Synopses & Reviews
Synopsis
The first career-spanning catalog of the work of Gianfranco Gorgoni, whose iconic photographs established Land Art as one of the major art movements of the twentieth century. For the past forty years, photographer Gianfranco Gorgoni (1941-2019) built his reputation as the premier documentarian of Land Art in the US and beyond. After leaving his native Italy, Gorgoni started making portraits of the major players of the New York art scene, including Michael Heizer, Robert Smithson, Nancy Holt, Walter De Maria, Carl Andre, and Richard Serra. It was not long before he was traveling with Heizer, Smithson, and De Maria to the American West in the late 1960s to plot the works that would famously break art practice out of the confines of the gallery world. In Nevada, New Mexico, and Utah, these artists embarked on major Land Art installations that would redefine contemporary art practice of the era. In many cases, Gorgoni was the only photographer on the ground to document their projects, and his images often serve as the definitive photographic record of the planning and creation of these groundbreaking works.

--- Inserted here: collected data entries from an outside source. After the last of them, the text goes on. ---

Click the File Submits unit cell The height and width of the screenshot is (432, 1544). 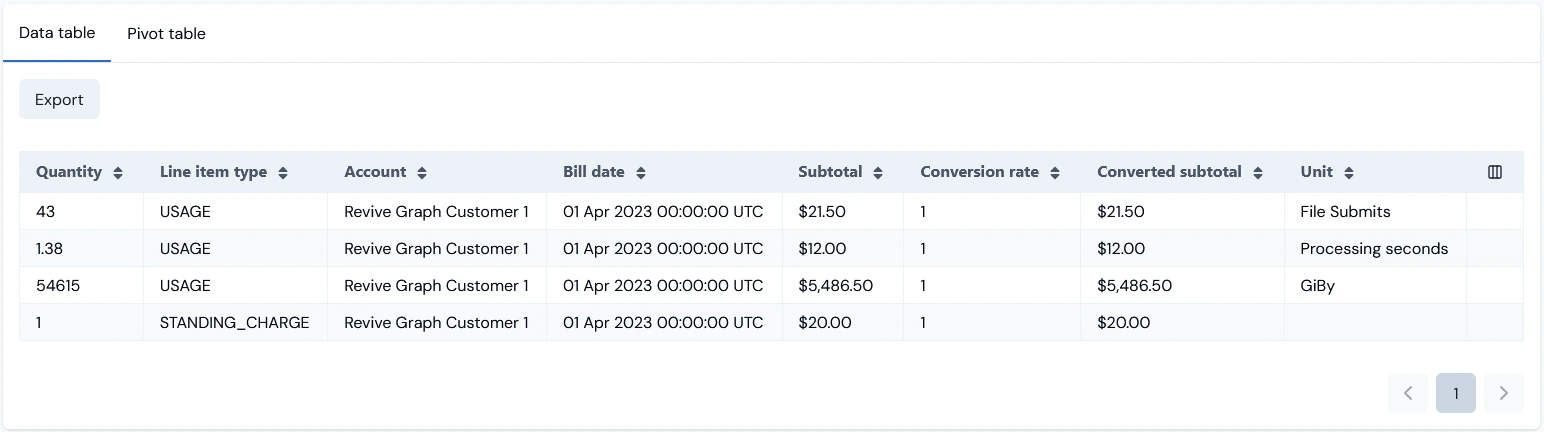tap(1345, 212)
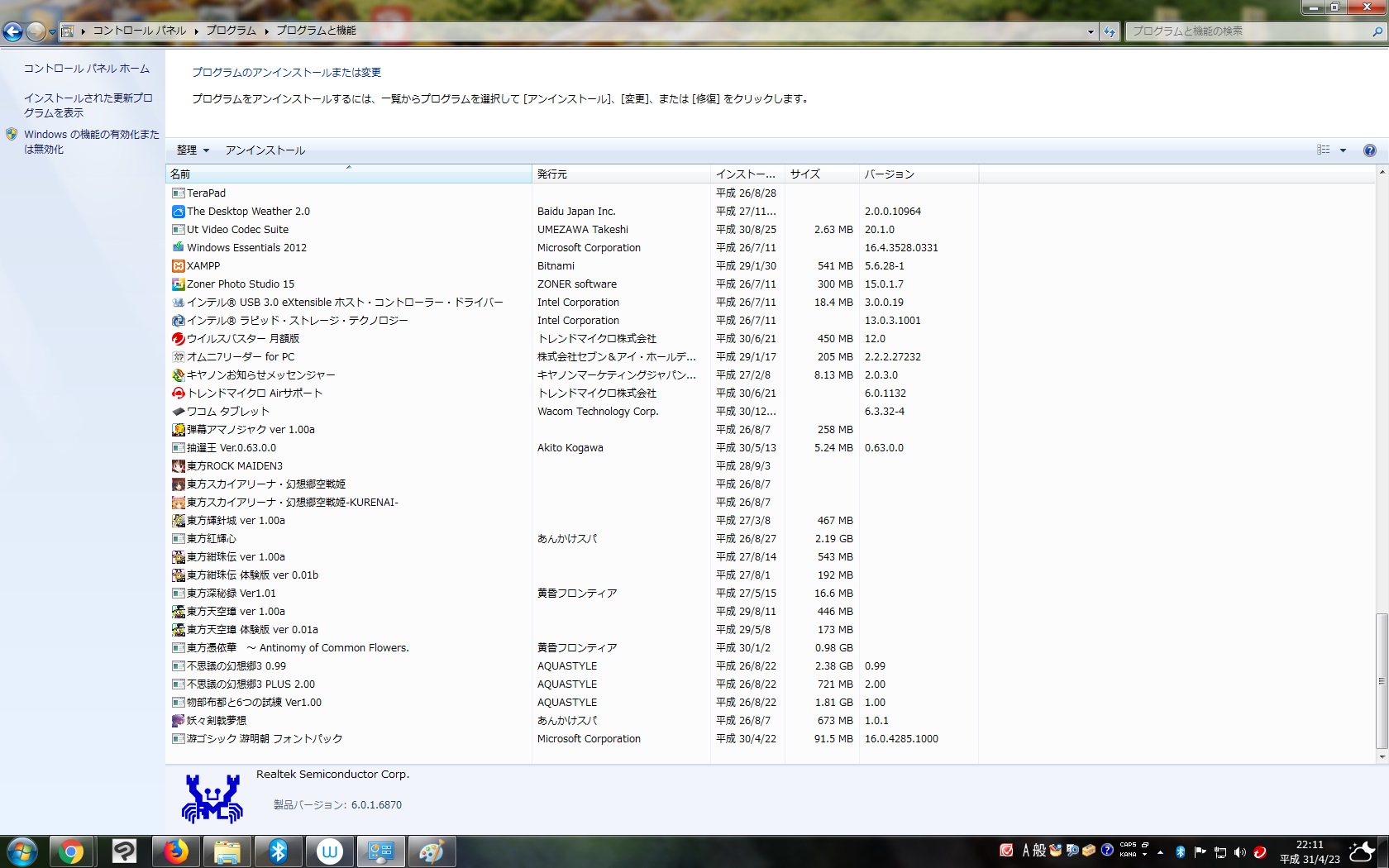1389x868 pixels.
Task: Click the XAMPP program icon in list
Action: point(178,266)
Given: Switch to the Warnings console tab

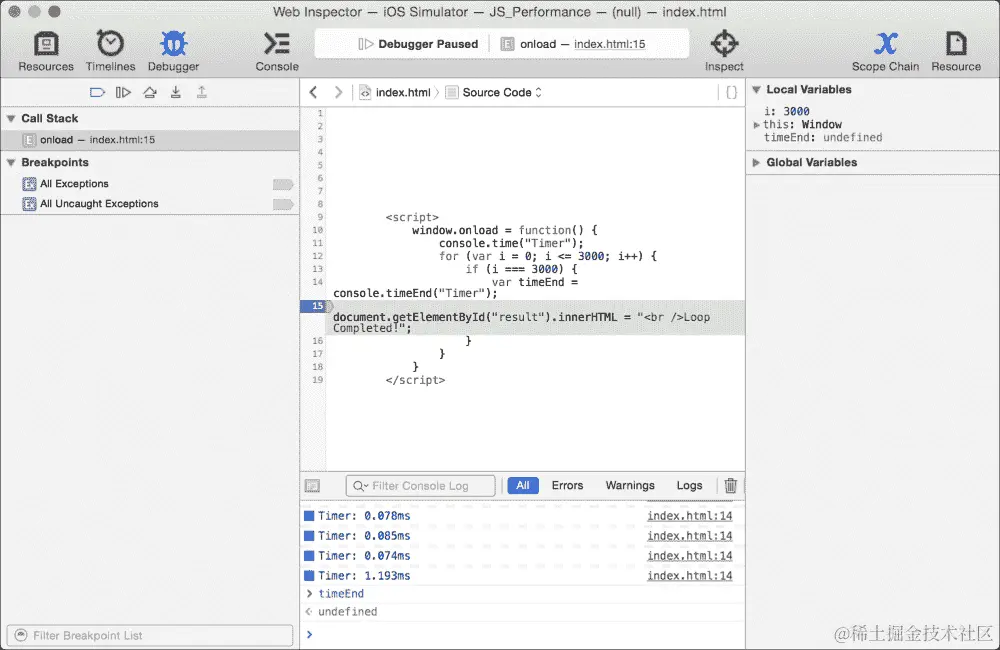Looking at the screenshot, I should 630,485.
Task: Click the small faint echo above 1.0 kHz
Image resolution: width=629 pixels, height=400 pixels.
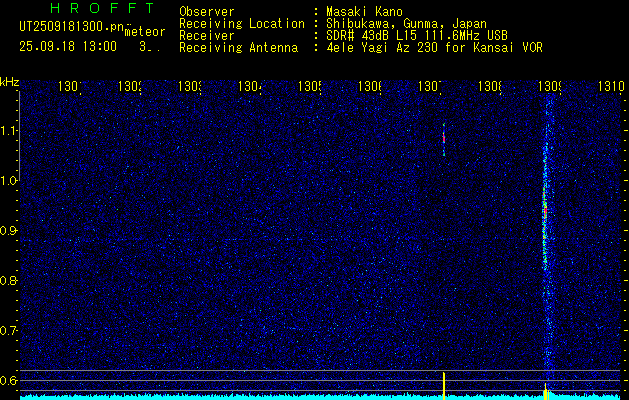Action: (444, 139)
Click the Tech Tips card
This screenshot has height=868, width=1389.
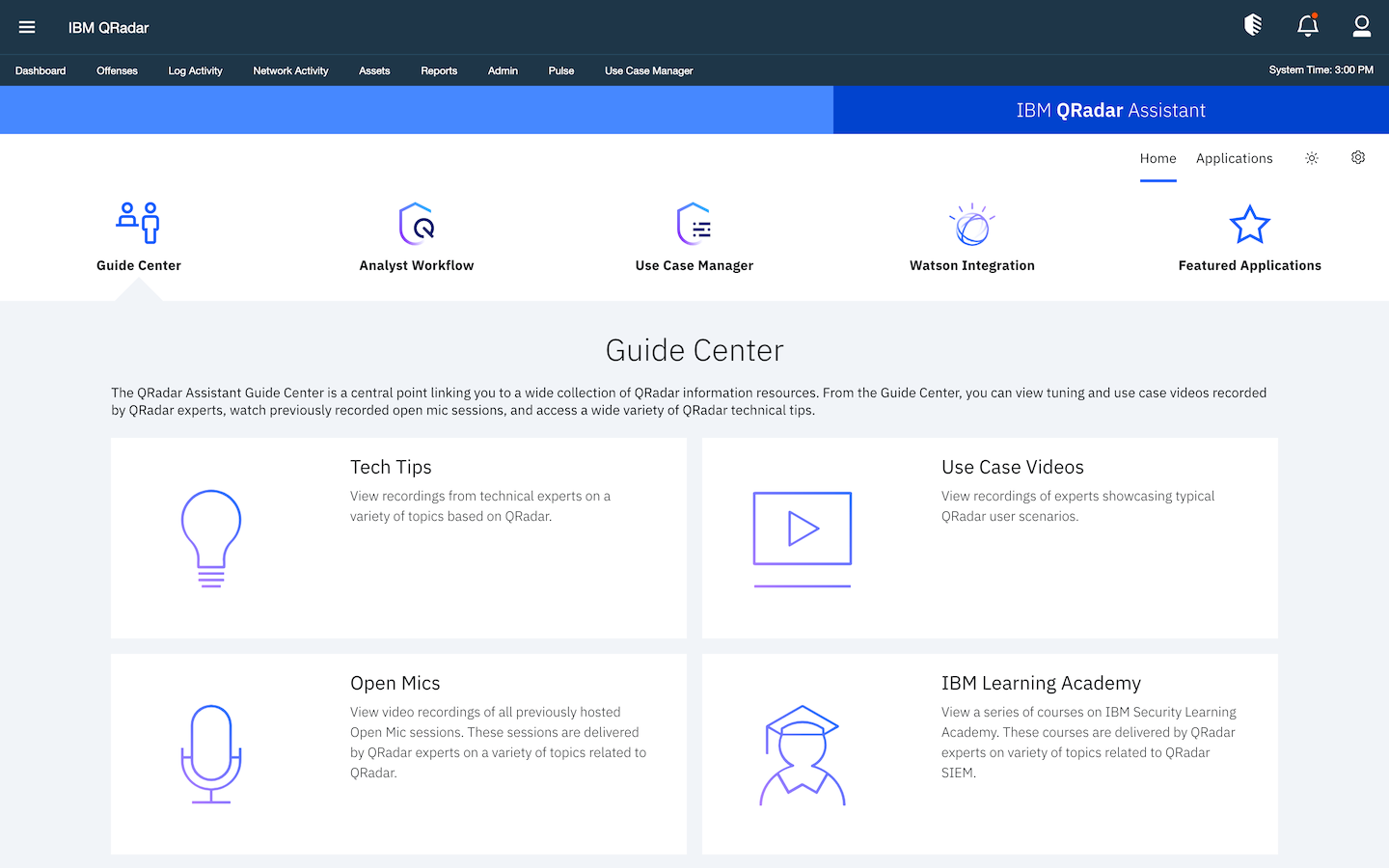[x=398, y=537]
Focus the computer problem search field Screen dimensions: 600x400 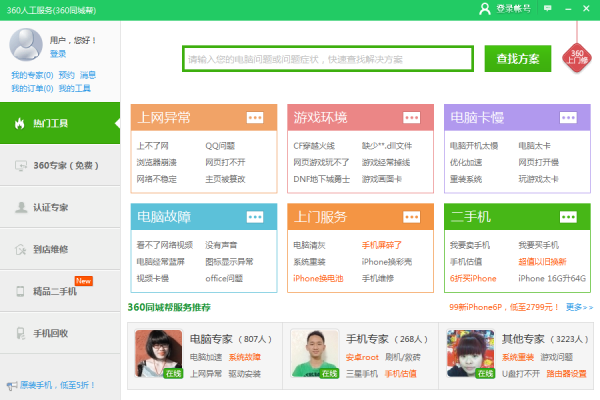click(327, 59)
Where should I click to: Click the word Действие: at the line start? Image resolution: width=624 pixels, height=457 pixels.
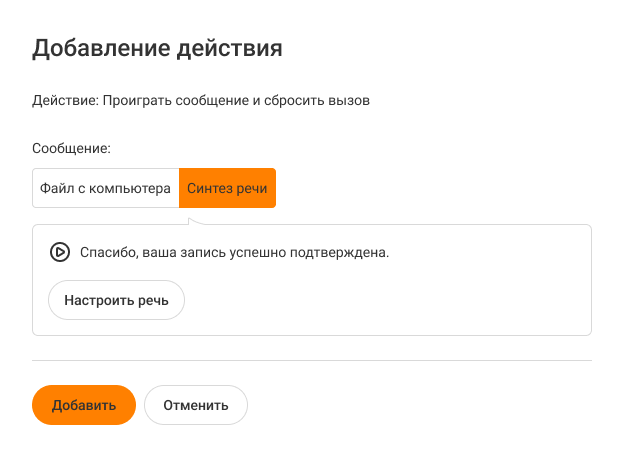[64, 101]
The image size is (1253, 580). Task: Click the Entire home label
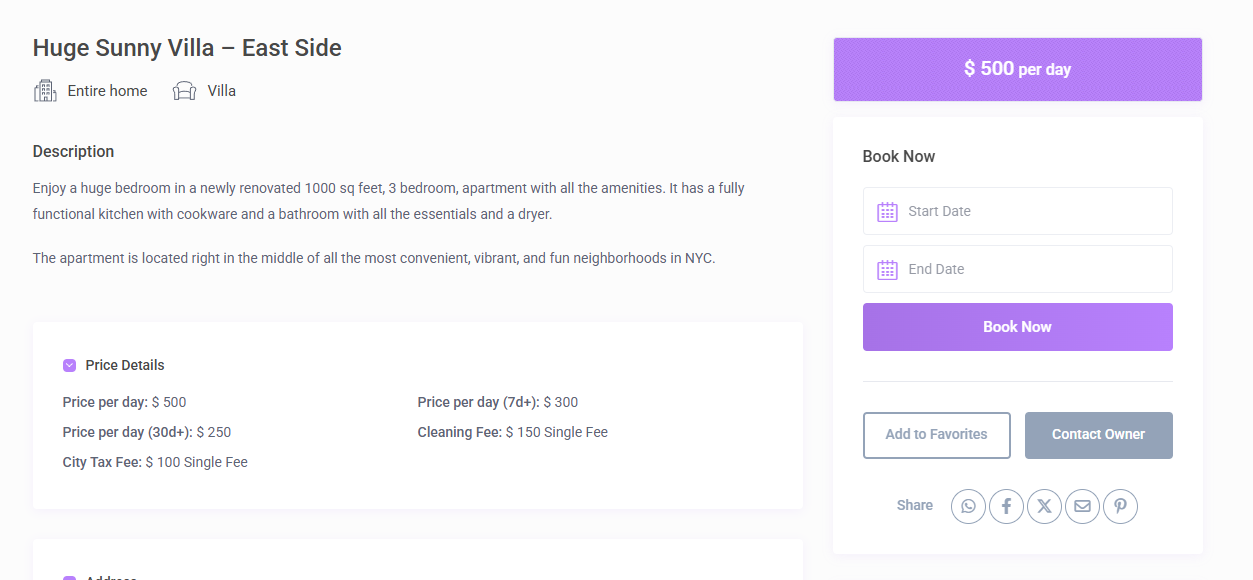coord(107,91)

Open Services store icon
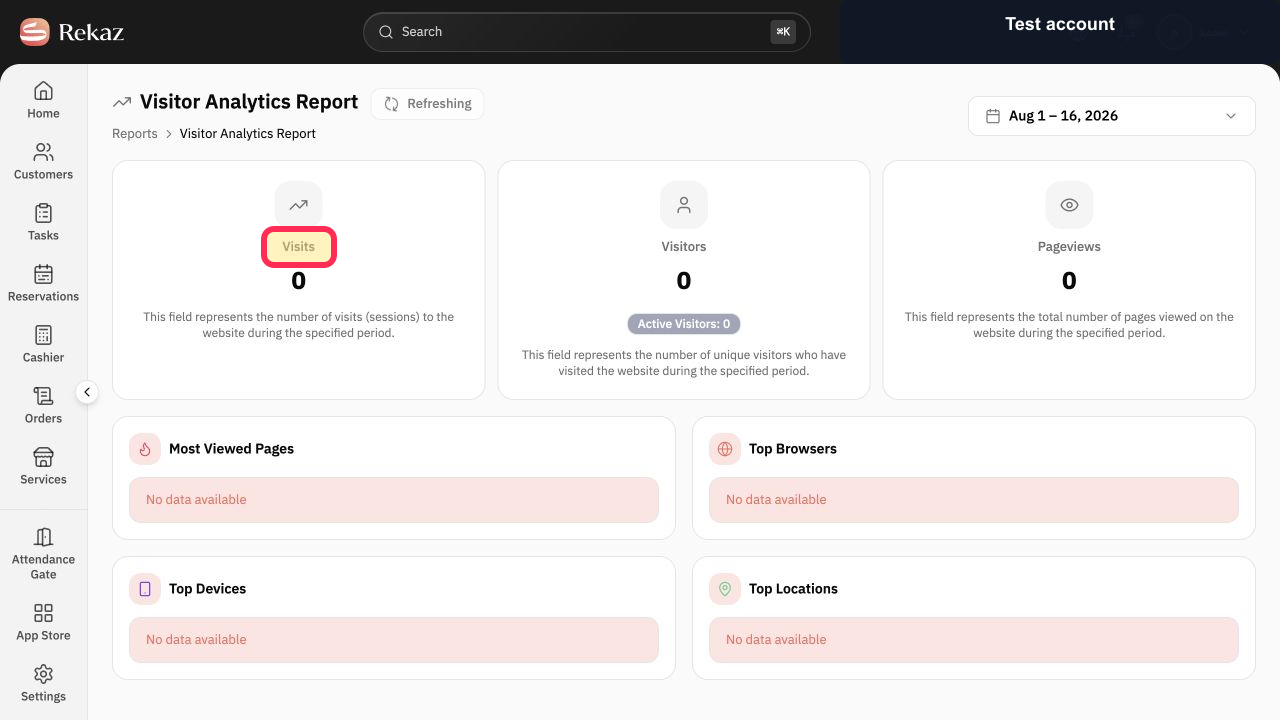pyautogui.click(x=43, y=457)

Published to coincide with the first major exhibition of Gorgoni's photographic works, featuring over fifty of Gorgoni's large-scale Land Art photographs, Gianfranco Gorgoni: Land Art Photographs includes an essay by the late, great art historian and critic Germano Celant, whose contribution here is among the last he wrote before his death in 2020, and William L. Fox, founding director of the Center for Art + Environment. A landmark collection of photographs of legendary and lesser-known works by Michael Heizer, Walter De Maria, Christo and Jeanne-Claude, Richard Serra, Robert Smithson, Ugo Rondinone, and Charles Ross, Gianfranco Gorgoni: Land Art Photographs is a major assessment of one of the world's great art movements.